** Start Text excerpt **
The idea of writing an article about Mary T. Barra, General Motor Co.’s Chief Executive Officer, and one of the few women to lead an US Fortune 500 company, has been haunting me since she assumed the realm of the automaker about nine months ago.
It is uncommon that a woman would be offered such a position not because we do not deserve it– but because for us, women, the glass ceiling seems to be thicker and harder to break. Numbers speak for themselves. According to Catalyst, less than five percent of women are CEOs leading Fortune 500 companies.
Women of color are even more underrepresented. According to Latina Magazine, only five percent of Latinas are sitting on Fortune 500 boards. Out of the 20 female CEOs at Fortune 500 companies, only four are women of color, which paints a pretty grim reality for women of any race.
Much has been discreetly –or openly– discussed about the leadership values of women in the workplace. If they are nice, they are seen as less assertive than men or, the opposite, a self-confident woman risks to be seen as “difficult” or “opinionated.”
Barra, 53, seems to just have confirmed one of them, “…I was too nice,” she said at an interview before the investors’ meeting announcing new strategies for her company, the Wall Street Journal printed edition reported. “I hate the word culture,” apparently referring to GM’s internal way of doing things. “Culture is really just how we all behave,” and continued to affirm GM employees need to start acting differently, starting with her own behavior.
Being too nice and agreeable in a corporation plagued with mismanagement, lack of accountability and disperse responsibility for decisions that resulted in thousands of deaths and injuries –costing the company hefty fines and liability charges– does not seem to be the right course of action. The car manufacturer not only has lost market share but also its stock has fallen 17 percent since Barra took over, according to The Wall Street Journal. Not surprisingly, Wall Street has given Barra the thumb down.
Is it because she is a woman? Most importantly, the question I had since her nomination: Was she offered the job by the Board of Directors because she was a woman? Complaints and lawsuits against the major automaker started 17 years ago so directors must have been aware of the situation waiting to implode sooner or later. Whoever was leading the organization at the time of exposure was going to be accountable for facing Congressional inquiries, federal investigations and the public’s angry judgment, while confronting the hardest internal decisions if the company still wanted to survive in a very convoluted and competitive market.
Maybe they thought a woman’s presence would soften the impact of the charges. At the Congressional hearings, she was noticeably nervous and distressed. She was named to succeed Dan Akerson, but before this position, Barra served as the Executive Vice President of Global Product Development, Purchasing and Supply Chain. Being a native GM born employee –she started working there at 18 –, she must have heard about the complaints.
** End Text excerpt **
#### Prompt A:
Duplicate the passage about Mary Barra and women in corporate leadership, everything from "It is uncommon" down to "Fortune 500 companies.".
#### Prompt B:
Finish out the next part of the passage about Mary Barra's leadership at GM, continuing on from its final sentence.
** Start Supplied data **
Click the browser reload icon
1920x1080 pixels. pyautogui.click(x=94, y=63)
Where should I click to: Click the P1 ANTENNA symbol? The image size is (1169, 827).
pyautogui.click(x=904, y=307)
** End Supplied data **
#### Expected output A:
It is uncommon that a woman would be offered such a position not because we do not deserve it– but because for us, women, the glass ceiling seems to be thicker and harder to break. Numbers speak for themselves. According to Catalyst, less than five percent of women are CEOs leading Fortune 500 companies.

#### Expected output B:
However, at an interview published by the New York Times in November of 2013, just before her nomination as CEO, Barra did not acknowledge her candidacy or the internal situation at the Detroit giant. The interview is a fluff. She is lengthily questioned about the role of women at GM, how the culture has changed through the years –and the cars she drive. Really? Is that line of questioning appropriate for someone whose name is sounding as future CEO of a company jam-packed with problems?
As for her, what was her motivation to take the position? Did she feel more capable than any man to succeed in this difficult quest?
Since the 90s, five men CEOs preceded Barra, three of them plunged the automaker in billions of dollars in loss, and Akerson only achieved profit because he stepped into the position after the bankruptcy years. None of these men, not even Rick Wagoner –who dug the automaker into bankruptcy–, was ever faulted for their “man” leadership values. They were just making a succession of bad decisions.
“If we take the time to examine the world that’s rising out of the ashes [of recession],” says Alexandra Levit in her new book Blind Spots: The 10 Business Myths You Can’t Afford to Believe on Your New Path to Success, “we see …a major paradigm shift…Inside the business world, organizations and individuals are looking inward and seeking a return to traditional human values like honesty, trust, moderation, open communications, and one-on-one relationship building.”
Although generalizations cannot be made across the board, in my view, these are values women bring to the workplace and to leadership. It is in our nature to be personal and openly discuss our problems, and we seek advice from others –friends, family or colleagues– to make our own decisions.
When on the road, we are not afraid to ask for directions, but we follow our own journey. When things get ugly, we prefer open communication and we trust ourselves in making the right decision at any time because we know we have the support of those cheering for us.
I really push for Barra’s success, and hope she would use her woman’s values to lead GM. If she does, she will open thousands of doors for the rest of us.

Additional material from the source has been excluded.